* What the exercise asks
Please reproduce the Reih Bleeaney Vanannan text below word for word, in full.

The Reih Bleeaney Vanannan is the Isle of Man's most prestigious annual award for culture. It is presented by Culture Vannin to the person or group who, in the opinion of the panel of assessors, has made the most outstanding contribution to Manx culture. It is officially presented by the President of Culture Vannin (the new name of the Manx Heritage Foundation), normally in January each year.

Recipients of the Reih Bleeaney Vanannan ('Manannan's Choice of the Year' in Manx Gaelic) are entitled to use the letters RBV after their name. They hold the trophy for one year, as well as receiving a medal and a donation to be split between themselves and a Manx cultural cause of their choice.

It was first awarded in 1987, as a part of the Foundation's overarching policy "to support and promote Manx culture" established at the creation of the Foundation through the Manx Heritage Foundation Act 1982 (an Act of Tynwald). The panel of assessors for the award is appointed by Culture Vannin and represents the key Manx cultural organisations. The panel consists of representatives from Yn Çheshaght Ghailckagh, Yn Chruinnaght, the Isle of Man Arts Council, Culture Vannin and Manx National Heritage. Nominations are invited from the public in November of each year.

* Collected material
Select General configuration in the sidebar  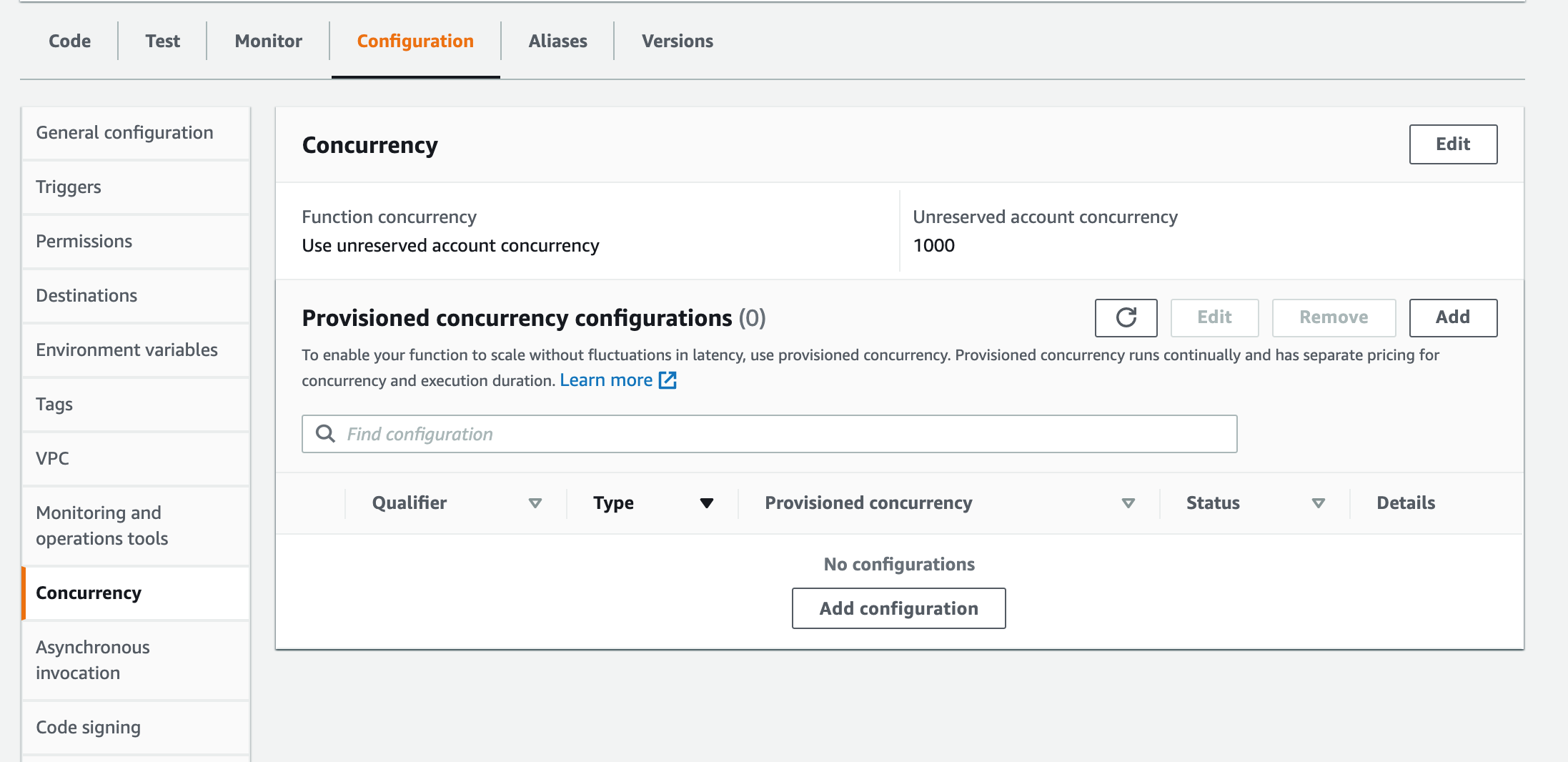[x=124, y=132]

* Output of the task
The Reih Bleeaney Vanannan is the Isle of Man's most prestigious annual award for culture. It is presented by Culture Vannin to the person or group who, in the opinion of the panel of assessors, has made the most outstanding contribution to Manx culture. It is officially presented by the President of Culture Vannin (the new name of the Manx Heritage Foundation), normally in January each year.

Recipients of the Reih Bleeaney Vanannan ('Manannan's Choice of the Year' in Manx Gaelic) are entitled to use the letters RBV after their name. They hold the trophy for one year, as well as receiving a medal and a donation to be split between themselves and a Manx cultural cause of their choice.

It was first awarded in 1987, as a part of the Foundation's overarching policy "to support and promote Manx culture" established at the creation of the Foundation through the Manx Heritage Foundation Act 1982 (an Act of Tynwald). The panel of assessors for the award is appointed by Culture Vannin and represents the key Manx cultural organisations. The panel consists of representatives from Yn Çheshaght Ghailckagh, Yn Chruinnaght, the Isle of Man Arts Council, Culture Vannin and Manx National Heritage. Nominations are invited from the public in November of each year.